[Stored data entries]
____________

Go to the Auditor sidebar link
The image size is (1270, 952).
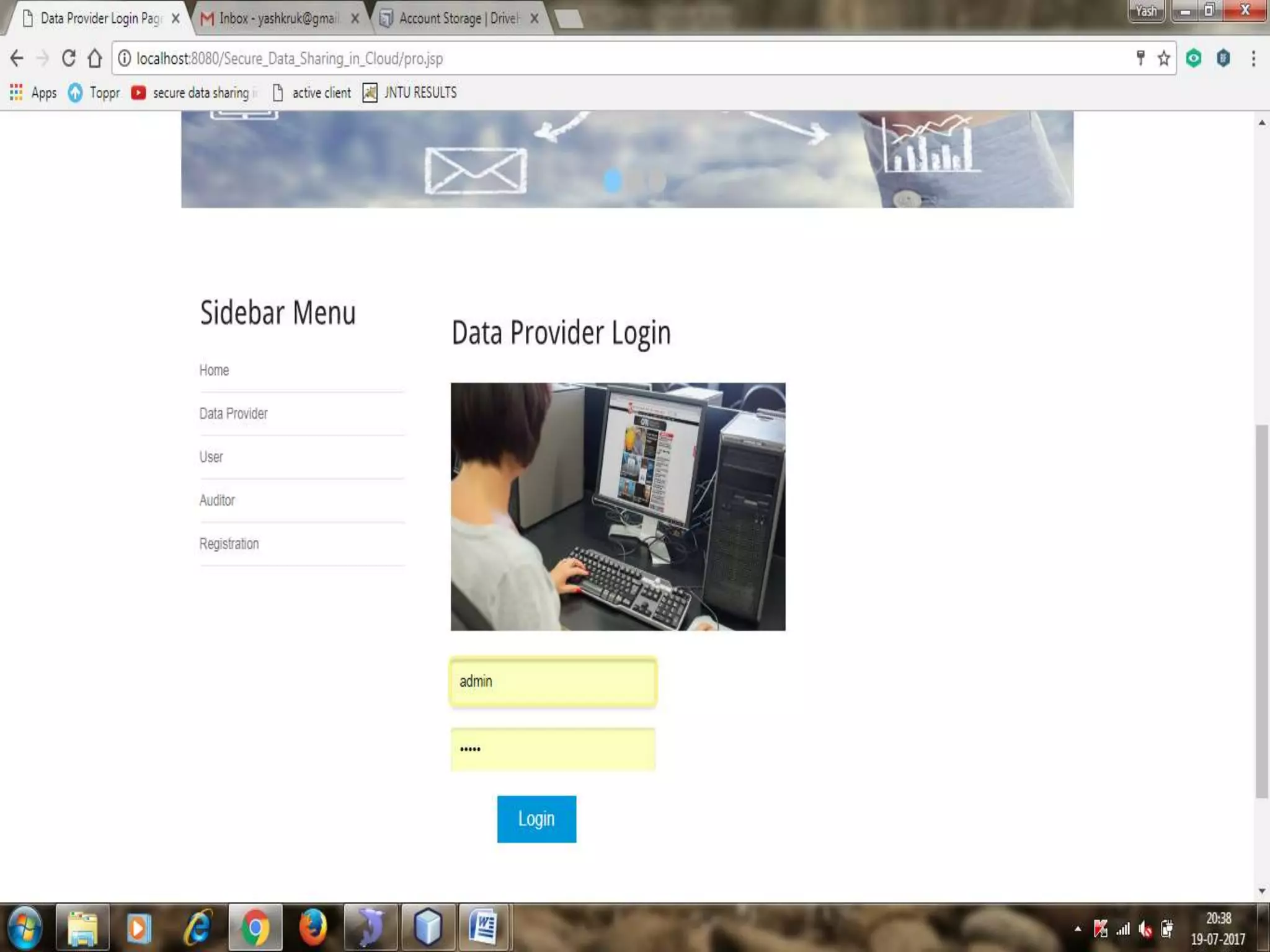coord(217,500)
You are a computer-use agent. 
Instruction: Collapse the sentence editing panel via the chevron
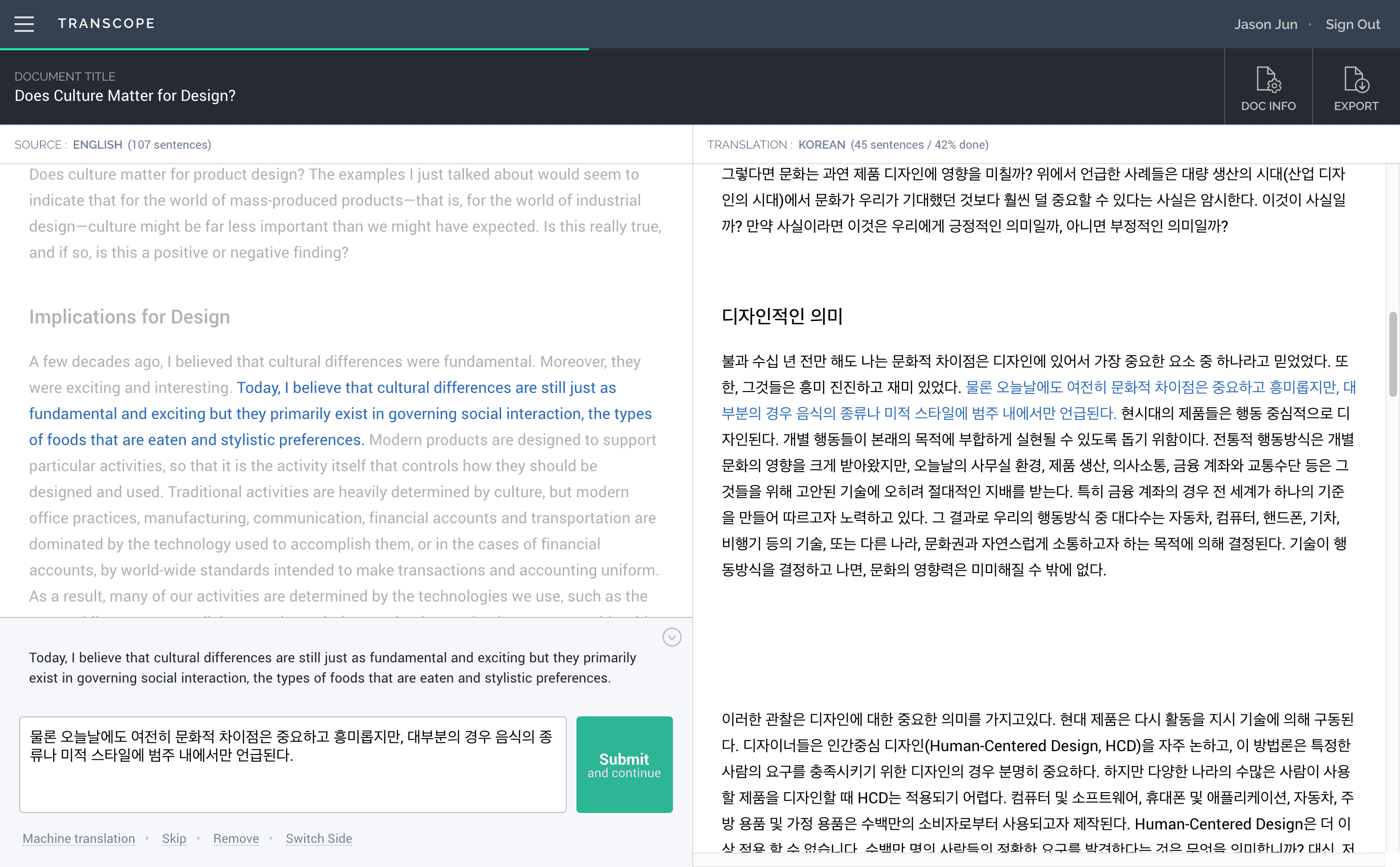coord(672,637)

____________

TASK ITEM:
Would you please print the entries once more, word for word, minus the pictures?

TASK SOLUTION:
Go to the Auditor sidebar link
The image size is (1270, 952).
coord(217,500)
You are a computer-use agent. 
Instruction: Collapse the sentence editing panel via the chevron
coord(672,637)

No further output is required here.